The win was the first in a four-game winning streak against Ireland, a boost in confidence as England seek to avoid a loss that would lead them to perhaps their worst Six Nations result and debut. Celt-wash, after losses in Scotland and Wales.
George Ford will be a central figure in England’s determination to build on last weekend’s invigorating victory over France.
This match featured the kind of vivid, handball-to-hand streak that seemed like a lost art for Eddie Jones’ side in the Fall Nations Cup, when Ford himself described the prospect of having the ball. under defensive pressure like a “time bomb”, hence the soul-destroying spectacle of so many kicks.
Those boring and leaden days seem to be rooted in the past, with the 2021 Guinness Six Nations serving a lot of positive rugby.
Ford wins his 77th selection in Dublin, third only to Owen Farrell and Jonny Wilkinson in the all-time rosters, and he hopes to stay true to his own basic instincts.
“I always think let’s run first,” Ford said. “Even in the fall, it was my thought. I know a lot has been made of this [time-bomb] sentence, but it is a question of having an idea of the game. I base my [run-first] decision on ball speed, momentum and is it to keep the ball in hand, is it to put pressure on the opponent by bringing the ball into space? It’s always my first thought, ”he added.
“Even against France, after scoring very early, I never imagined that we would have so many balls to attack in the next 20 to 25 minutes. But we have to make sure we’re ready for whenever the opportunity arises. The key is to be ready to do it at the right time. We want to put everything aside against Ireland. We want to be a real threat with the ball in hand and the attack.
England’s dismal opening to the championship was offset by the tone of their 23-20 victory over title-seeking France. Still, that upbeat background music would take on a darker quality if they lost to Ireland. England have only finished below fourth place, a losing streak in 2018, meaning they fell fifth, so there is a lot to be done on the result at Aviva Stadium.
“We think he’s coming back after the Wales game knowing that we had two of the best teams in Europe in France and Ireland to play and you couldn’t ask for two more competitive and challenging games,” said Ford.
“We wanted to put in a brilliant performance to get two wins. This is how we saw it and it has not changed. We want to win tomorrow because that’s what it is. ”
There is no doubt that advanced exchanges will shape Ford’s agenda, with defense coach John Mitchell promising “a war of rupture”, with Ireland “a tenacious country, a tenacious team that fights hard for each other.
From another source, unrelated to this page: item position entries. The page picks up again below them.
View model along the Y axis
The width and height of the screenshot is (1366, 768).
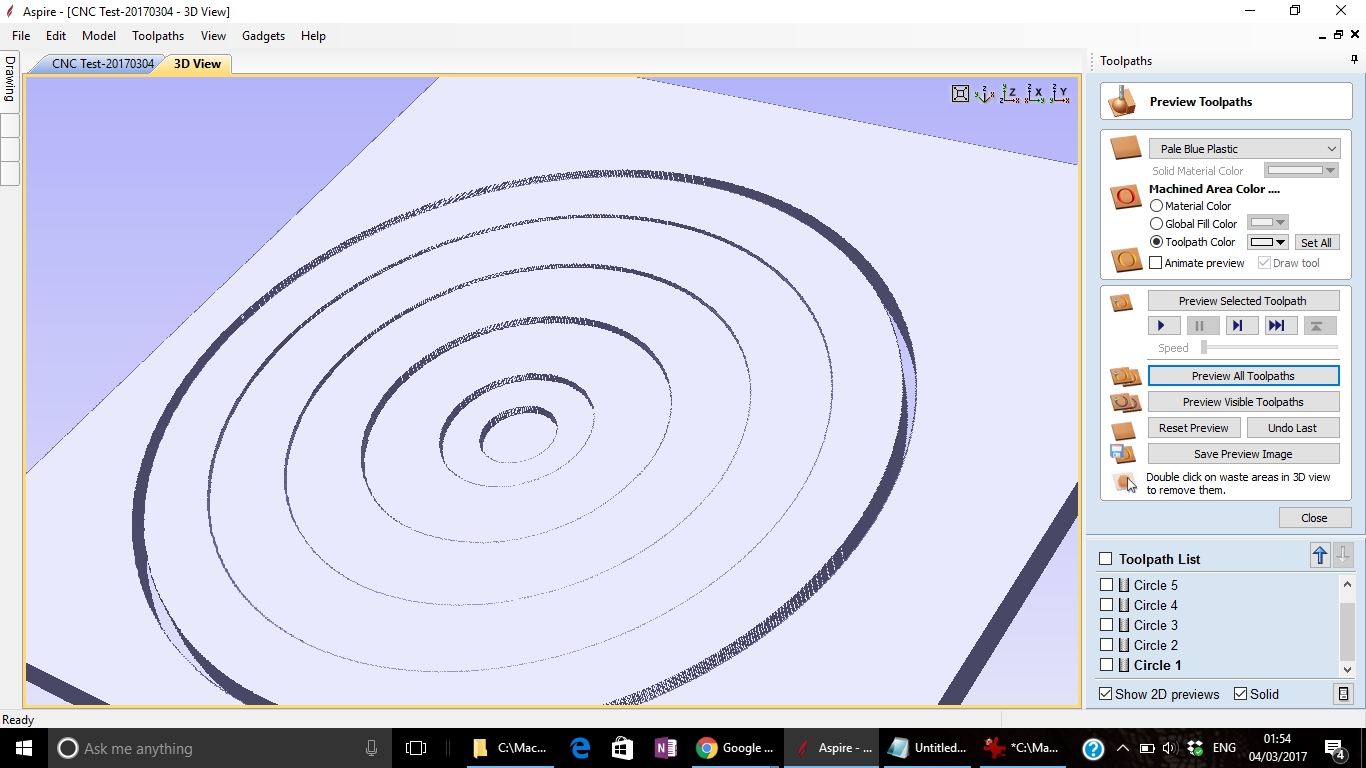pyautogui.click(x=1060, y=94)
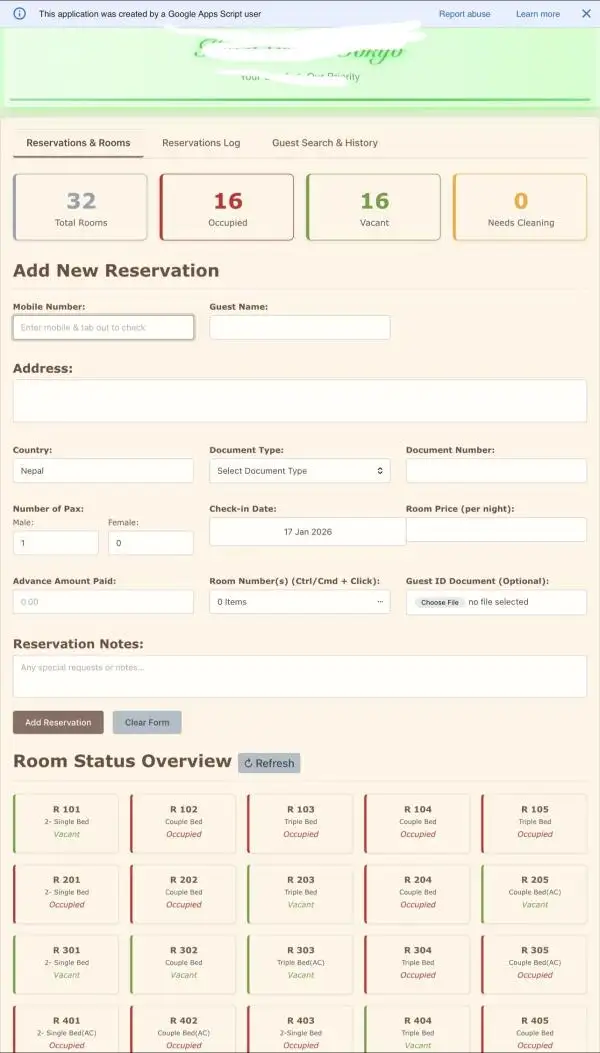Click the Choose File button

pyautogui.click(x=440, y=602)
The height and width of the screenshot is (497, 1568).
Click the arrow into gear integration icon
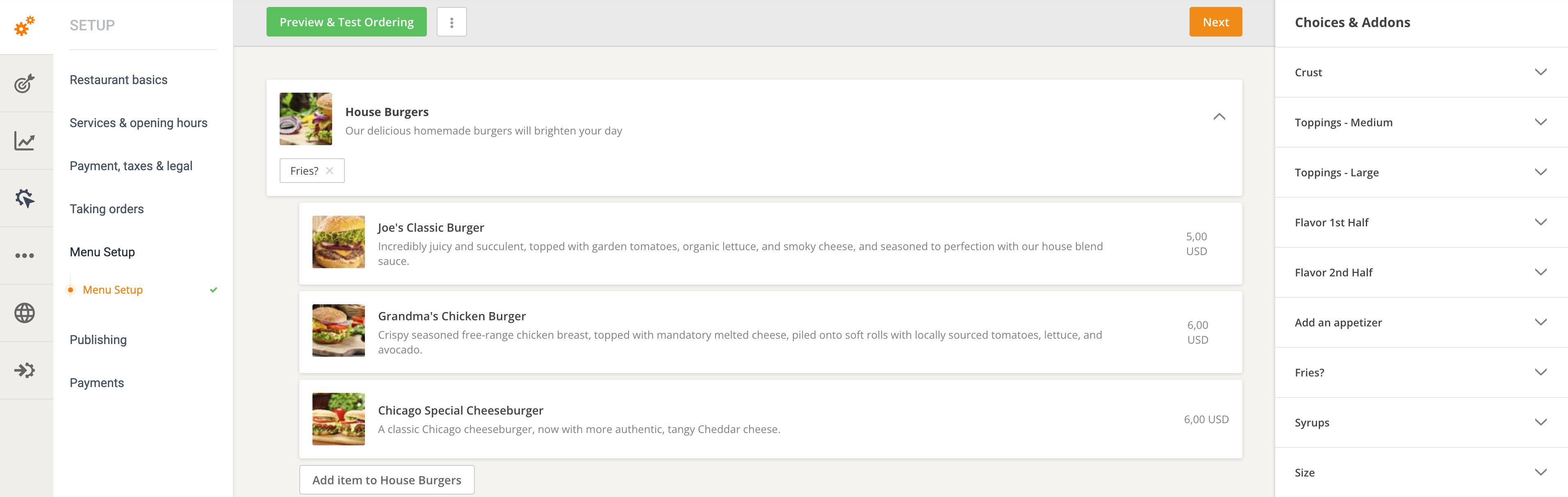pos(25,370)
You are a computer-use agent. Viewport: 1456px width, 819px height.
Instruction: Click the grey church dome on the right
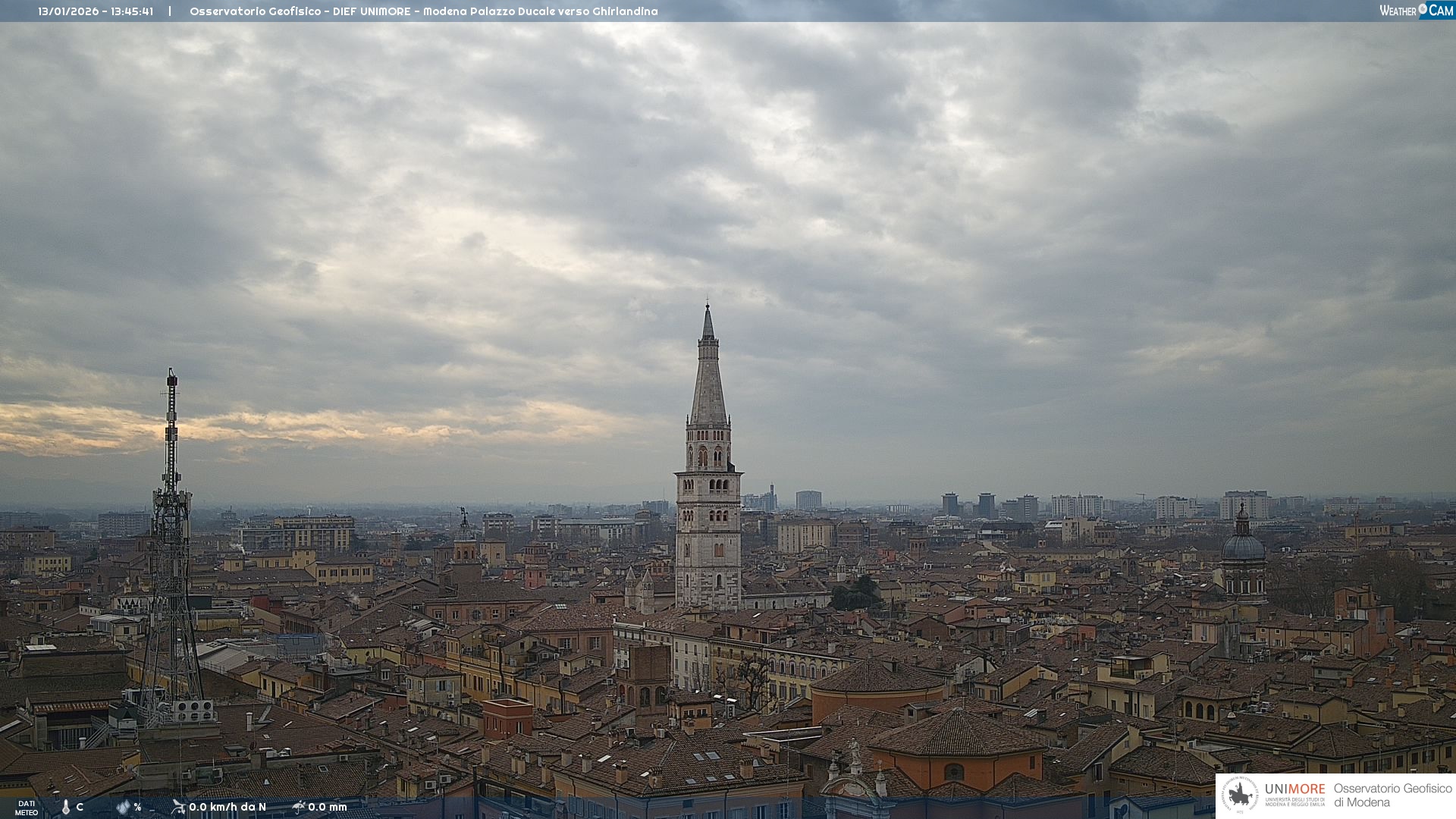[x=1243, y=546]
They will see this as an opportunity against us and will fight back ”.
Ford is face to face with Irish captain Johnny Sexton, a double Lion, but the Leicester fly-half rejects any discussion that this game is some sort of selection audition in front of head coach Warren Gatland. The 28-year-old is often underestimated in the shadow of Owen Farrell, but he takes up the cause with renewed vigor each time he is selected for England, a rookie or not.
Ireland’s kicking game, through Conor Murray or Sexton, will be key and Mitchell has been clear: “We are not having any illusions about what to expect,” referring to the aerial game. But if Ford manages to make the quality of the ball he received against France and England thrive, then Gatland may be able to add another name to his list of half-flies.